The problem: With nothing added and nothing dropped, write out all of the entries below.

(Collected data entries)
'''

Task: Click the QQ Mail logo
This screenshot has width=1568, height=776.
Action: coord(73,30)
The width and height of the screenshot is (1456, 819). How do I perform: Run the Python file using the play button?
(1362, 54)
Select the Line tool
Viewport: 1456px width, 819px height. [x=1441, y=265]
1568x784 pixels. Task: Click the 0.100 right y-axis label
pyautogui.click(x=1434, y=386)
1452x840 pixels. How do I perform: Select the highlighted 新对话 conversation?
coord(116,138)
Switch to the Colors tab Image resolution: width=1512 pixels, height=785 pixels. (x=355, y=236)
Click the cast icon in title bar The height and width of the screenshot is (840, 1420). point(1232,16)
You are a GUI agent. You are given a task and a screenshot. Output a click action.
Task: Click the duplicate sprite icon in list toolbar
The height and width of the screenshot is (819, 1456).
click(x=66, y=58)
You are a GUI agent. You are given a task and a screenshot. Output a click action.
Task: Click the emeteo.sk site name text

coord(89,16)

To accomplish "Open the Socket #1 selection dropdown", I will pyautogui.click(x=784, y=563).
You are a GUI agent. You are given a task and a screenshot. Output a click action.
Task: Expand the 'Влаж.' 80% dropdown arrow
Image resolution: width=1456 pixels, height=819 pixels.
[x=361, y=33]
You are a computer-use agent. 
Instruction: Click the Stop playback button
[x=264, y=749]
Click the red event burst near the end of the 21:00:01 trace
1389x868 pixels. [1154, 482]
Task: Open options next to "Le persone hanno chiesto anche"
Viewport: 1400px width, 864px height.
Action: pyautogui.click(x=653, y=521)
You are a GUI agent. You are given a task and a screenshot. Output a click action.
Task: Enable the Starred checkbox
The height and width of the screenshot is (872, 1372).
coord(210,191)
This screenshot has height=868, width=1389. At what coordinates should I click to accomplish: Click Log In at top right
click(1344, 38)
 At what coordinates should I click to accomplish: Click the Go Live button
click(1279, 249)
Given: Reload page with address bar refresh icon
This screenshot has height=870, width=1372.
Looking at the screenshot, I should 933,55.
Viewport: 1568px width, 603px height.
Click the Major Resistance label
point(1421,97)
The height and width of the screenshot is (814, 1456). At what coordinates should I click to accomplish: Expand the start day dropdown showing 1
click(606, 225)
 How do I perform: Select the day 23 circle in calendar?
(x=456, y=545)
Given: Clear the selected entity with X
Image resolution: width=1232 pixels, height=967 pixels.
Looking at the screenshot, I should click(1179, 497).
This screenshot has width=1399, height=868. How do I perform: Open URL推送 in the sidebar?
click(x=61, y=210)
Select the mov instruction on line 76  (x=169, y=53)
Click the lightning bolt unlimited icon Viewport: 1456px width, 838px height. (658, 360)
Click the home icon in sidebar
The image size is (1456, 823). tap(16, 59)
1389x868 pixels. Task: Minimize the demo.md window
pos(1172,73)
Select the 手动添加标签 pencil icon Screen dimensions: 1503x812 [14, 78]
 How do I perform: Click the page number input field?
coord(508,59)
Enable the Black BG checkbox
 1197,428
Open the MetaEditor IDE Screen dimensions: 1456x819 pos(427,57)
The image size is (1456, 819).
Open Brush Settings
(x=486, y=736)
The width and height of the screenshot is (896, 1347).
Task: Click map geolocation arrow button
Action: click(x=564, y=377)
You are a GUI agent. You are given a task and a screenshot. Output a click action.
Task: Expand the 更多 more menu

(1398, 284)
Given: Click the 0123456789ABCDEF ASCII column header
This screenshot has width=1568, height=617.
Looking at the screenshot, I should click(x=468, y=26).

'''

The completed task:
Task: Click the QQ Mail logo
This screenshot has width=1568, height=776.
Action: coord(73,30)
The width and height of the screenshot is (1456, 819). How do I perform: Run the Python file using the play button?
(1362, 54)
Select the Line tool
Viewport: 1456px width, 819px height. [x=1441, y=265]
1568x784 pixels. Task: Click the 0.100 right y-axis label
pyautogui.click(x=1434, y=386)
1452x840 pixels. How do I perform: Select the highlighted 新对话 conversation?
coord(116,138)
Switch to the Colors tab Image resolution: width=1512 pixels, height=785 pixels. (x=355, y=236)
Click the cast icon in title bar The height and width of the screenshot is (840, 1420). point(1232,16)
You are a GUI agent. You are given a task and a screenshot. Output a click action.
Task: Click the duplicate sprite icon in list toolbar
The height and width of the screenshot is (819, 1456).
click(x=66, y=58)
You are a GUI agent. You are given a task and a screenshot. Output a click action.
Task: Click the emeteo.sk site name text

coord(89,16)

To accomplish "Open the Socket #1 selection dropdown", I will pyautogui.click(x=784, y=563).
You are a GUI agent. You are given a task and a screenshot. Output a click action.
Task: Expand the 'Влаж.' 80% dropdown arrow
Image resolution: width=1456 pixels, height=819 pixels.
[x=361, y=33]
You are a computer-use agent. 
Instruction: Click the Stop playback button
[x=264, y=749]
Click the red event burst near the end of the 21:00:01 trace
1389x868 pixels. [1154, 482]
Task: Open options next to "Le persone hanno chiesto anche"
Viewport: 1400px width, 864px height.
Action: pyautogui.click(x=653, y=521)
You are a GUI agent. You are given a task and a screenshot. Output a click action.
Task: Enable the Starred checkbox
The height and width of the screenshot is (872, 1372).
coord(210,191)
This screenshot has height=868, width=1389. At what coordinates should I click to accomplish: Click Log In at top right
click(1344, 38)
 At what coordinates should I click to accomplish: Click the Go Live button
click(1279, 249)
Given: Reload page with address bar refresh icon
This screenshot has height=870, width=1372.
Looking at the screenshot, I should 933,55.
Viewport: 1568px width, 603px height.
Click the Major Resistance label
point(1421,97)
The height and width of the screenshot is (814, 1456). At what coordinates should I click to accomplish: Expand the start day dropdown showing 1
click(606, 225)
 How do I perform: Select the day 23 circle in calendar?
(x=456, y=545)
Given: Clear the selected entity with X
Image resolution: width=1232 pixels, height=967 pixels.
Looking at the screenshot, I should click(1179, 497).
This screenshot has width=1399, height=868. How do I perform: Open URL推送 in the sidebar?
click(x=61, y=210)
Select the mov instruction on line 76  (x=169, y=53)
Click the lightning bolt unlimited icon Viewport: 1456px width, 838px height. (658, 360)
Click the home icon in sidebar
The image size is (1456, 823). tap(16, 59)
1389x868 pixels. Task: Minimize the demo.md window
pos(1172,73)
Select the 手动添加标签 pencil icon Screen dimensions: 1503x812 [14, 78]
 How do I perform: Click the page number input field?
coord(508,59)
Enable the Black BG checkbox
 1197,428
Open the MetaEditor IDE Screen dimensions: 1456x819 pos(427,57)
The image size is (1456, 819).
Open Brush Settings
(x=486, y=736)
The width and height of the screenshot is (896, 1347).
Task: Click map geolocation arrow button
Action: click(x=564, y=377)
You are a GUI agent. You are given a task and a screenshot. Output a click action.
Task: Expand the 更多 more menu

(1398, 284)
Given: Click the 0123456789ABCDEF ASCII column header
This screenshot has width=1568, height=617.
Looking at the screenshot, I should click(x=468, y=26).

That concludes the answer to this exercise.